__Set problem__. Render the listing as a numbered list, leaving out blank lines, covering everything from the start of the listing down to the line containing "This screenshot has width=1580, height=889.". Include that final line.

#####

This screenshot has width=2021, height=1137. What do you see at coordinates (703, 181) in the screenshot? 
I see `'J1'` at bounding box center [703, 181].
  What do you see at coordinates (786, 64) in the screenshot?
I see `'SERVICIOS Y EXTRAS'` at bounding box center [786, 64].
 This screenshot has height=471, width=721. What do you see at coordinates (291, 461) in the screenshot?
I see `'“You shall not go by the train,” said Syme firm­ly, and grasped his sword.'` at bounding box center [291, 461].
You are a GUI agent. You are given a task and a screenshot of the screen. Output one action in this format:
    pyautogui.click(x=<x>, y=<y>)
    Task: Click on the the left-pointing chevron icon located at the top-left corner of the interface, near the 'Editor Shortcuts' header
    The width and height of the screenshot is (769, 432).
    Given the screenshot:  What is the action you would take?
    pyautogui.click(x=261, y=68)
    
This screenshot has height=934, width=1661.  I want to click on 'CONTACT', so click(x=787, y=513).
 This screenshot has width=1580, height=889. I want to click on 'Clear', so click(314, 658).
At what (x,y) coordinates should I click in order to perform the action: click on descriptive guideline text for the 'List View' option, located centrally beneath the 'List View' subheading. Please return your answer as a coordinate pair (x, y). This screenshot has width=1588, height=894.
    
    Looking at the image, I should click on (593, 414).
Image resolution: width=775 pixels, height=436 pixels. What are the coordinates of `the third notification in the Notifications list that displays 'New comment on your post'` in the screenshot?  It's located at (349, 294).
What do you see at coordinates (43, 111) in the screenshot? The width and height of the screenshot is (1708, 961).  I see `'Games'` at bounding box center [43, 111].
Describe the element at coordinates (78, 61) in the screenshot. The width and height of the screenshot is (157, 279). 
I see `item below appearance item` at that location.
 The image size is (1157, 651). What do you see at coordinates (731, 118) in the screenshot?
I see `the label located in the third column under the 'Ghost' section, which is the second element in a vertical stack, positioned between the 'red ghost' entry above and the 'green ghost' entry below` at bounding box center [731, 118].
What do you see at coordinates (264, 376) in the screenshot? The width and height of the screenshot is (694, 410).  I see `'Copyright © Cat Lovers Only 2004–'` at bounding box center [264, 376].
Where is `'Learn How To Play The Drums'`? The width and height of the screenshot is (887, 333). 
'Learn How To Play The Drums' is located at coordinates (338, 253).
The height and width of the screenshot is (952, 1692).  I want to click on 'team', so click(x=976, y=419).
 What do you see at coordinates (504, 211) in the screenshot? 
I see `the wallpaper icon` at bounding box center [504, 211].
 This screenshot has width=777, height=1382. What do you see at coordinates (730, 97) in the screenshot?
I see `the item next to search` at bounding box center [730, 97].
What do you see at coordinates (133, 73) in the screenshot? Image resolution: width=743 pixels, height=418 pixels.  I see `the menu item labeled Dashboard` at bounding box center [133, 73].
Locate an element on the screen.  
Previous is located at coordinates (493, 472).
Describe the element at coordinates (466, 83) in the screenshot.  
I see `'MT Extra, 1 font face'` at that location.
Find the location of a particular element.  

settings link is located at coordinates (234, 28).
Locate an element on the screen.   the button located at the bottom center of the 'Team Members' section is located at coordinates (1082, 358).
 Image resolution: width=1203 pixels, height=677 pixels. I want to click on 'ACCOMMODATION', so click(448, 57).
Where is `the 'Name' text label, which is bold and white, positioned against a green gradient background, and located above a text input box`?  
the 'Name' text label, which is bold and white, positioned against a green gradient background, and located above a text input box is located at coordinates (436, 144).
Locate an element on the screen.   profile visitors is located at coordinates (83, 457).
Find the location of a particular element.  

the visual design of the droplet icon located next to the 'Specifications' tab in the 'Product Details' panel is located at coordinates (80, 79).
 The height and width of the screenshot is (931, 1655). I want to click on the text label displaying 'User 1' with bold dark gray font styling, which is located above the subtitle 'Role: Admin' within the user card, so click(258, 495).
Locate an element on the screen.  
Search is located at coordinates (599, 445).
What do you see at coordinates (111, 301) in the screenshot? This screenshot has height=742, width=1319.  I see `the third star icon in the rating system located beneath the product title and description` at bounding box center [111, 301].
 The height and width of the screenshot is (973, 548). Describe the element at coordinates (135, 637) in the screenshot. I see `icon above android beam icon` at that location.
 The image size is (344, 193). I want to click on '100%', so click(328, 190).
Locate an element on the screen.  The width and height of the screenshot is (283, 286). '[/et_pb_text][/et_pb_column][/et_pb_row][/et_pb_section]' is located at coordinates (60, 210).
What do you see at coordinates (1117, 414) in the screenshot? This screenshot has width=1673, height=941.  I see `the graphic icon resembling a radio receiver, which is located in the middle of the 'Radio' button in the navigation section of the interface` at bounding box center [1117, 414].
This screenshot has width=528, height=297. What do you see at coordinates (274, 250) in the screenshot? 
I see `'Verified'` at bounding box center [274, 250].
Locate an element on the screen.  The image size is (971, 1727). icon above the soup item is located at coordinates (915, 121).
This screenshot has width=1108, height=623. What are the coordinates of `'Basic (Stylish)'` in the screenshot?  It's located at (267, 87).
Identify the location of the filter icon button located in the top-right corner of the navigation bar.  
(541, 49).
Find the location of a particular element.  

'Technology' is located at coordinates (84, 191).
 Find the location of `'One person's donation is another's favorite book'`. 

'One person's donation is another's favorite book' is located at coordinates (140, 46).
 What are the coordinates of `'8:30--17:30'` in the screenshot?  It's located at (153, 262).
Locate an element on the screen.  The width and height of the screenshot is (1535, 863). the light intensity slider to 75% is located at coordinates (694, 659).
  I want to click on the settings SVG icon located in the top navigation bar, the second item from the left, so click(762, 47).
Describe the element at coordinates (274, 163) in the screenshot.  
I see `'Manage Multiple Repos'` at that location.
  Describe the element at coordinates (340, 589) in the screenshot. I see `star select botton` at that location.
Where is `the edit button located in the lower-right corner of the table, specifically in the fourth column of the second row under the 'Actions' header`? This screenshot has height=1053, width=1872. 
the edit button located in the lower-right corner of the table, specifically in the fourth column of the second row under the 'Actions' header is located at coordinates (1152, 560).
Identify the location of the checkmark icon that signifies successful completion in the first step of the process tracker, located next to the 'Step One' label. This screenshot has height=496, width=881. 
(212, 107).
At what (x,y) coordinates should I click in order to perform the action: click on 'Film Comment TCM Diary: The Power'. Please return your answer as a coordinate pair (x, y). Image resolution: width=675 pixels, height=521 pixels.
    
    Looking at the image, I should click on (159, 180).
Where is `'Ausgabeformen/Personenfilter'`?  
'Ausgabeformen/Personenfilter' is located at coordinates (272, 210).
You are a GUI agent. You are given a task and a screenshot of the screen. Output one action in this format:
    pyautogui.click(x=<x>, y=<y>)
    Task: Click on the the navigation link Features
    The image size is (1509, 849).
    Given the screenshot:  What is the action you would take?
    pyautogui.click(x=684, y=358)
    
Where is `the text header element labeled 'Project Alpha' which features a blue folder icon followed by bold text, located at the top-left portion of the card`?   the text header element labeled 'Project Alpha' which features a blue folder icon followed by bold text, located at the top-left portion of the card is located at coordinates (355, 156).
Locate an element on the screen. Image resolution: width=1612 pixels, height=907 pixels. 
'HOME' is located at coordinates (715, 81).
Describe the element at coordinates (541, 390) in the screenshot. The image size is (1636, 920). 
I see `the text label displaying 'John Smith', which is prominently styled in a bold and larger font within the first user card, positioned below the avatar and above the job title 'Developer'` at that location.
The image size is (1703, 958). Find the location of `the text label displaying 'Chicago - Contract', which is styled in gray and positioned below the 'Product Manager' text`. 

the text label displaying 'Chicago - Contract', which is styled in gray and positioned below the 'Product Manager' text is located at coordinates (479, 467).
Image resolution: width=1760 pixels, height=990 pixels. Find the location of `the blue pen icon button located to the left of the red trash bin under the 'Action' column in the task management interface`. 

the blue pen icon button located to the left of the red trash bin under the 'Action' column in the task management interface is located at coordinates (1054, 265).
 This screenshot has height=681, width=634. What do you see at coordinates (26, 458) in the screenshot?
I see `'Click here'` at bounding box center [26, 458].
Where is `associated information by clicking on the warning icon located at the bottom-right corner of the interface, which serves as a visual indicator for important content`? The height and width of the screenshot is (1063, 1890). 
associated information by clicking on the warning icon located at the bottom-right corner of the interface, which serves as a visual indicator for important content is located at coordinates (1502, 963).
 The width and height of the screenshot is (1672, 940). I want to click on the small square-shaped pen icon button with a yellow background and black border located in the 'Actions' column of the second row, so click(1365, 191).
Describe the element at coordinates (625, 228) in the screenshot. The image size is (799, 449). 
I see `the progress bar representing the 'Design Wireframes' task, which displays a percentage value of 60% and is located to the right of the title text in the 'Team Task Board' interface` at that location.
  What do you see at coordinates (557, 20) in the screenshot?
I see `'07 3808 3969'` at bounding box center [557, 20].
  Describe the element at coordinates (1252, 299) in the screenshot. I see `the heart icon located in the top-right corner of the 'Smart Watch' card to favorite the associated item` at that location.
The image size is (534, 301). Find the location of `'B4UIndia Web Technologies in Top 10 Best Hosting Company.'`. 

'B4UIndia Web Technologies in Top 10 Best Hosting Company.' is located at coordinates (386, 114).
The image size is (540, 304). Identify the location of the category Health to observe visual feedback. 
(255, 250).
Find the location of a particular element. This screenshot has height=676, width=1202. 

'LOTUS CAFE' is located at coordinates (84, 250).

#####

__Final answer__.
1. This screenshot has width=2021, height=1137. What do you see at coordinates (703, 181) in the screenshot? 
2. I see `'J1'` at bounding box center [703, 181].
3.   What do you see at coordinates (786, 64) in the screenshot?
4. I see `'SERVICIOS Y EXTRAS'` at bounding box center [786, 64].
5.  This screenshot has height=471, width=721. What do you see at coordinates (291, 461) in the screenshot?
6. I see `'“You shall not go by the train,” said Syme firm­ly, and grasped his sword.'` at bounding box center [291, 461].
7. You are a GUI agent. You are given a task and a screenshot of the screen. Output one action in this format:
8.     pyautogui.click(x=<x>, y=<y>)
9.     Task: Click on the the left-pointing chevron icon located at the top-left corner of the interface, near the 'Editor Shortcuts' header
10.     The width and height of the screenshot is (769, 432).
11.     Given the screenshot:  What is the action you would take?
12.     pyautogui.click(x=261, y=68)
13. This screenshot has height=934, width=1661.  I want to click on 'CONTACT', so click(x=787, y=513).
14.  This screenshot has width=1580, height=889. I want to click on 'Clear', so click(314, 658).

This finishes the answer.